My top priority, as a parent, is to make sure both my kids know how much they mean to me. I never want my daughter to pause when asked if her dad loved her. I never want her to add “in his own way” to the end of her answer.
My second priority as a parent is to help guide them through the hardest parts of life. The chutes and ladders they will encounter after rolling the dice will be plentiful. While I can’t walk the paths for them, I can offer guidance, support, and answers. That’s what fathers do.
Fathers know everything, right? You see it on television all the time. Paper in hand, pipe in mouth, and feet on the coffee table, Daddy knows best.
I don’t smoke pipes, though, or put my feet on the furniture. Hell, I don’t remember the last time I even saw a newspaper. I also don’t know everything. But, shhh. Don’t tell the kids that.
Don’t get me wrong, I’m learning. Every day is another step forward and with new experiences comes new knowledge. The person I am today is far wiser than the person I was yesterday. The person I am tomorrow will, hopefully, be beyond the one typing this right now.

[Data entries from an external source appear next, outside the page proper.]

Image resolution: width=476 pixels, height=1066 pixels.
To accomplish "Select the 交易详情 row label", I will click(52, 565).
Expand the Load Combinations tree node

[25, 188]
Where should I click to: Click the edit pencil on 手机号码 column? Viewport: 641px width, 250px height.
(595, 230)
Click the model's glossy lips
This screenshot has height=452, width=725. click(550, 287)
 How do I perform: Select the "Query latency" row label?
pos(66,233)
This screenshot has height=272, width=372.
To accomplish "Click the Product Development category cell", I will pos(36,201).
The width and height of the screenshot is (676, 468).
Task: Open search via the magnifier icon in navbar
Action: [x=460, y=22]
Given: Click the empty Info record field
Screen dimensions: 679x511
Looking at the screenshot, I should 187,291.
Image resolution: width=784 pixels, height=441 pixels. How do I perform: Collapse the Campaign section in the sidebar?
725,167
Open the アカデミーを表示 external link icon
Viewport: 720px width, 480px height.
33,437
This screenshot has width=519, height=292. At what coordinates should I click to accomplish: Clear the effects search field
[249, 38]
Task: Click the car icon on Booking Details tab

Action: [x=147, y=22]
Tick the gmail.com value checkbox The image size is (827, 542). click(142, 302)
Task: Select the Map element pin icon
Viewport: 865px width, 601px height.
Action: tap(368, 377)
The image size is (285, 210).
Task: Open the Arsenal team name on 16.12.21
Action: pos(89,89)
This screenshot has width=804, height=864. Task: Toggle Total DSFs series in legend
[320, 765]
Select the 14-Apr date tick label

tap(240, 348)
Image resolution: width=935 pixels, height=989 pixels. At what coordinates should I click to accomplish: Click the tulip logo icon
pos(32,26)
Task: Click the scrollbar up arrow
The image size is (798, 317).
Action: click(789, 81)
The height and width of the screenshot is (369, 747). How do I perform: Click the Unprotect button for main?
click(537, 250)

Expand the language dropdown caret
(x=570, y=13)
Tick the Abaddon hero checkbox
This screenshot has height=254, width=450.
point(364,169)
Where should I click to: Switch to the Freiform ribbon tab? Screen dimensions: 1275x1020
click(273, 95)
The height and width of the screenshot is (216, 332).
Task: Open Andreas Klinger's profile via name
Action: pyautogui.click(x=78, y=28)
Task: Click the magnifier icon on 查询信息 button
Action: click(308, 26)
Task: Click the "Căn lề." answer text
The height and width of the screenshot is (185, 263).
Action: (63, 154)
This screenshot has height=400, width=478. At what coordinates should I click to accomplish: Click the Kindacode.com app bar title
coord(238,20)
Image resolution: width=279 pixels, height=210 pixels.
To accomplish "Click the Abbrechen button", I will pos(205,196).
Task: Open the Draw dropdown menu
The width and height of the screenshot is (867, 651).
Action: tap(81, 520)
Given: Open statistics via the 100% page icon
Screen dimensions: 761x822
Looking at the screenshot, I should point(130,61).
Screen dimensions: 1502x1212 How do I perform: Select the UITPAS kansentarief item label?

That’s how life is supposed to work.
When they’re little, the questions kids ask are easily replied to, Googled, or made-up. Few parents get caught up on things like, “Why do I have to go to bed?” It makes you feel almost invincible. Everything your child wonders can easily be handled. Every response you offer puts their minds at ease.
As the years go by, those answers become harder to come by. There are less about why the sky is blue or why eating a block of cheese hurts one’s belly. The inquiries become more pointed. The reality becomes grittier.
This year had a few of those. 2021 came in like a lion and is on track to go out like a lamb. I kicked off January by moving into a new house and closing the door on a 14-year marriage. It was a journey I never expected to take and a reality that felt surreal for months. Nothing made sense, yet here I was, putting together new beds for the kids, painting walls, and buying silverware.
What happened exactly? I don’t know. I still don’t in many ways. As the year has gone by, though, I have learned to accept the things I don’t know and truly love this wonderful new life. The place I am in now, both physically and mentally, is the best place I have ever been. All roads have led me here because this is the destination I was supposed to reach. In my heart, I know I’ve reached it.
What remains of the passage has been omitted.